Nie było mnie stać, żeby szaleć tak jak ona. Załadowała cały bagażnik swoimi torbami. W porównaniu do niej musiałam jeszcze dokonać opłat w domu rodzinnym, żeby Avery żyła w normalnych warunkach. Sally na pewno nie martwiła się takimi rzeczami. Szczególnie od momentu, kiedy zamieszkała z Liamem. Podejrzewam, że teraz nie musiała martwić się niczym. Nie zazdrościłam jej. Po prostu miałam wrażenie, że wykorzystywała swojego faceta. Jednak nie zamierzałam gadać z nią na ten temat. Wolałam nie wtrącać się w związek swojego szefa. To jego sprawa z kim się spotykał. Poza tym on też nie był uczciwy w stosunku do swojej dziewczyny.

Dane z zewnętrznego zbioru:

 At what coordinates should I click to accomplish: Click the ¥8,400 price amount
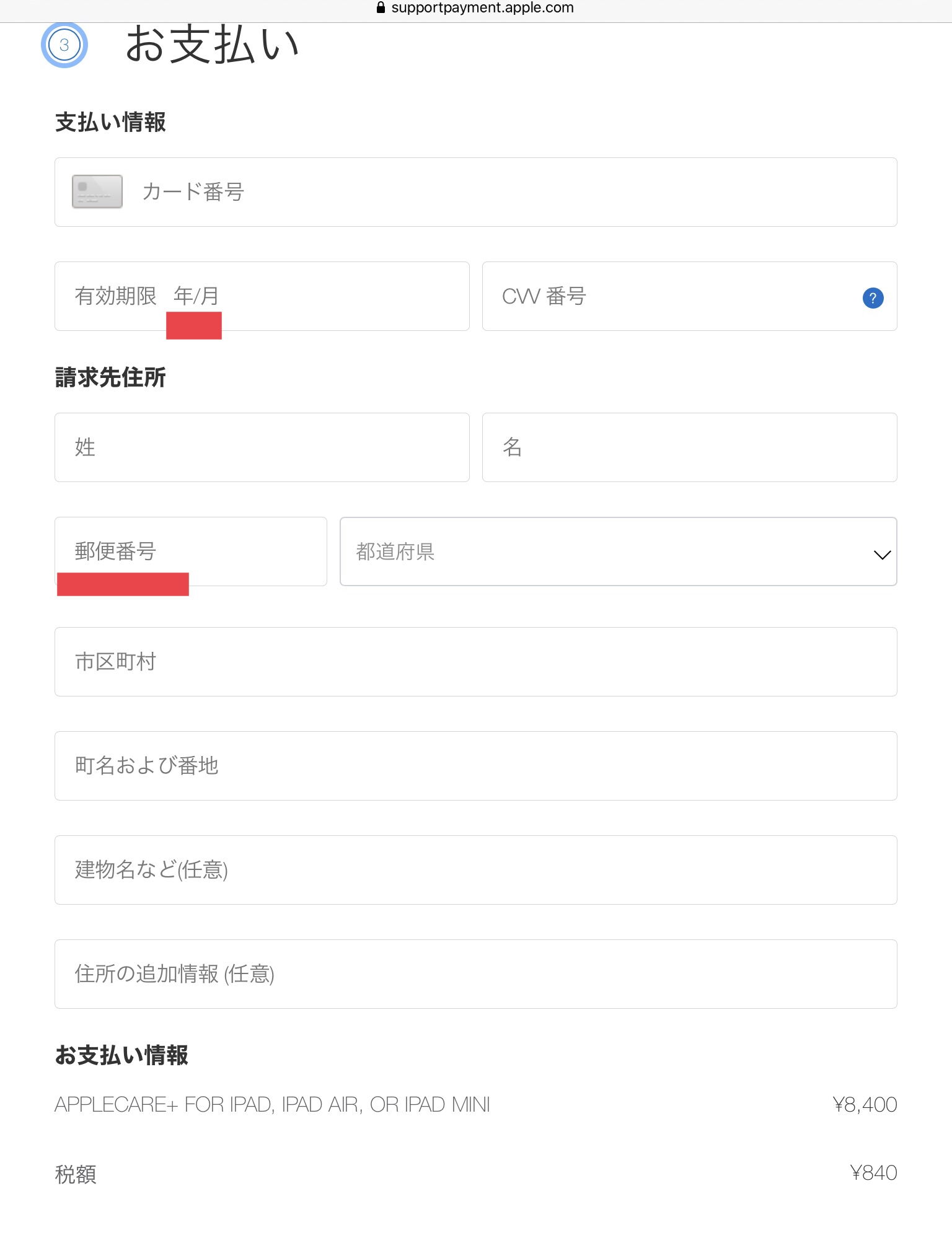pos(865,1104)
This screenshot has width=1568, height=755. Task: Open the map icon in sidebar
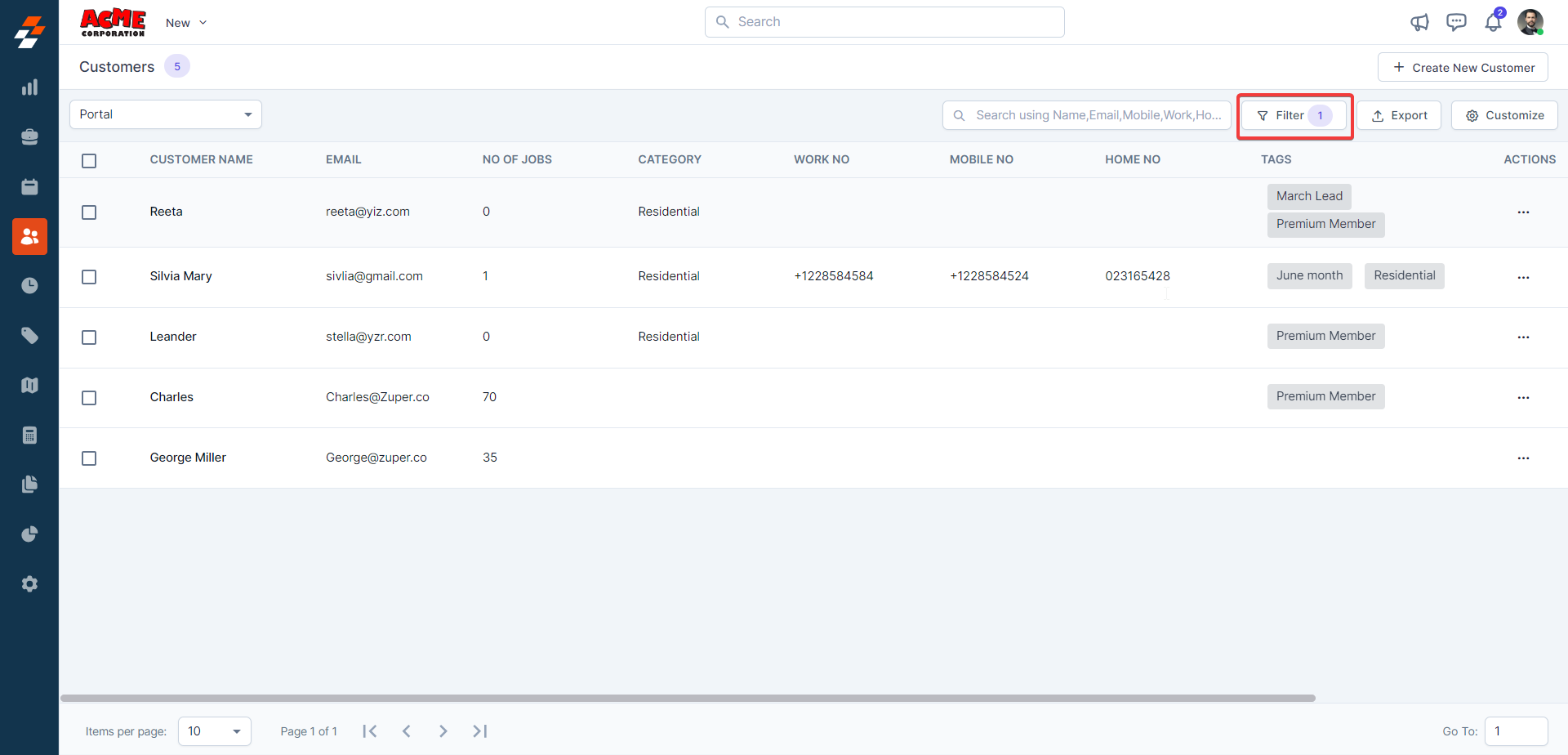29,386
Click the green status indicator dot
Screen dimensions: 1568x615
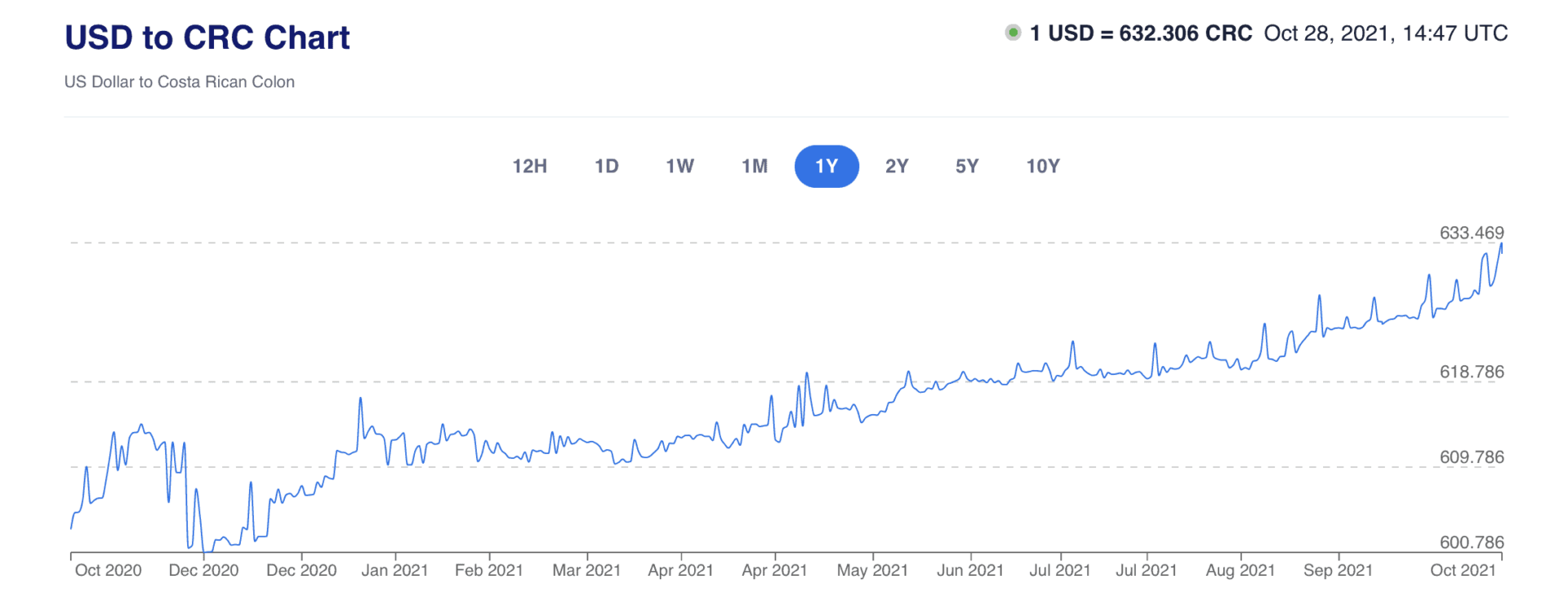click(1013, 33)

– W tym miesiącu tak. Mam wiele innych ważniejszych wydatków.

– Szkoda.

Dla mnie żadna. Avery dostanie dwie sukienki z nowej kolekcji i adidasy. Może w następnym miesiącu będę miała więcej zleceń, żeby móc kupić jej coś więcej. Zamierzałam dowiedzieć się o jej zainteresowaniach i zainwestować w jakieś kursy dla niej. Chciałam, żeby moja siostra spełniała swoje marzenia. Jeśli potrzebowała pieniędzy, żeby je zrealizować, wystarczyło, żeby mi o tym wspomniała.

– Dzięki za towarzystwo – odezwałam się, gdy podjechałyśmy pod moje mieszkanie.

Próbowałam być dla niej miła. Przez drogę jednak niewiele się odzywałam. Nie wiedziałam, jak mi szło, ale chyba nie było tak źle. Nie pokłóciłyśmy się, a to duży sukces. Kilka razy Sally próbowała wypytywać mnie o Liama, ale niewiele jej powiedziałam. Wolałam być lojalna w stosunku do niego, nawet jeśli wydawało mi się, że postępował źle. Kim byłam, żeby robić mu jakiekolwiek wyrzuty? Jego dziewczyna miała problem, ale wydawało mi się, że doskonale wiedziała, co robił i celowo to ignorowała. Nie chciała zrezygnować z wygodnego życia, które jej zapewnił.